Тот Московский — ночами, от вечера до утра. Этот — зимами, от ноября до марта. В марте волжские воды зальют Канавино и унесут Китай на Каспий.

— Это из его бродяжеств.


И третий Китай-Город.

Вот. Лощина, сосны, снег, там дальше — каменные горы, свинцовое небо, свинцовый ветер. Снег рыхл, с трех сторон мокрые сосны, и третий день дует ветер: примета знает, что ветер ест снег. Март. В соснах — поселок, за холмами — город, в лощине — завод. Не дымят трубы, молчит домна, молчат цеха — и в цехах снег и ржа. Стальная тишина. И из прокопченных цехов, от фрезеров и аяксов, от молотов и кранов, из домны, из прокатного от поржавевших болванок — глядит: Китай, усмехаются (как могут усмехаться!) солдатские пуговицы.


Там, за тысячу верст, в Москве огромный жернов революции смолол Ильинку, и Китай выполз с Ильинки, пополз…


— Куда?!

— Дополз до Таежева?!

— Врешь! Врешь! Врешь! Загорит еще домна, покатят болванки, запляшут еще аяксы и фрезеры!

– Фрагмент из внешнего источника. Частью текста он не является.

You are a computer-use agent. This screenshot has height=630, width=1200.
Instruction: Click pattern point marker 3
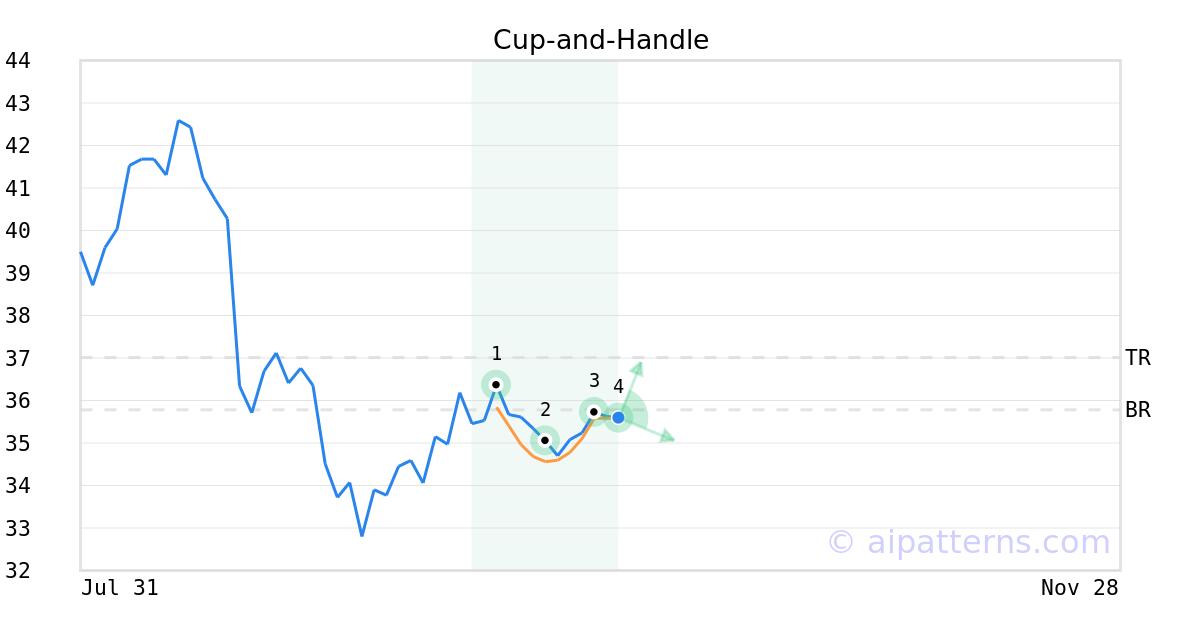click(x=594, y=411)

— Вре-ошь! Вре-оошь! — и это не истерически, а быть может, разве с холодной злобой, со стиснутыми скулами. — Это Архип Архипов.


Необходимое примечание

Белые ушли в марте — и заводу март. Городу же (городу Ордынину) — июль, и селам и весям — весь год. Впрочем, — каждому — его глазами, его инструментовка и его месяц. Город Ордынин и Таежевские заводы — рядом и за тысячу верст отовсюду. — Донат Ратчин — убит белыми: о нем — все.

Изложение

Глава I

Здѣсь продаются пѣмадоры

В городе, городское, по-городскому.

Древний город мертв. Городу тысяча лет.

Знойное небо льет знойное марево, и вечером долго будут желтые сумерки. Знойное небо залито голубым и бездонным, церковки, монастырские переходы, дома, земля — горят. Сон наяву. В пустынной тишине бьют стеклянным звоном колокола в соборе: — дон, дон, дон! — каждые пять минут. Этими днями — сны наяву.


На монастырских воротах красная вывеска с красной звездой: —

— Отдел Народной Охраны Ордынского Совдепа.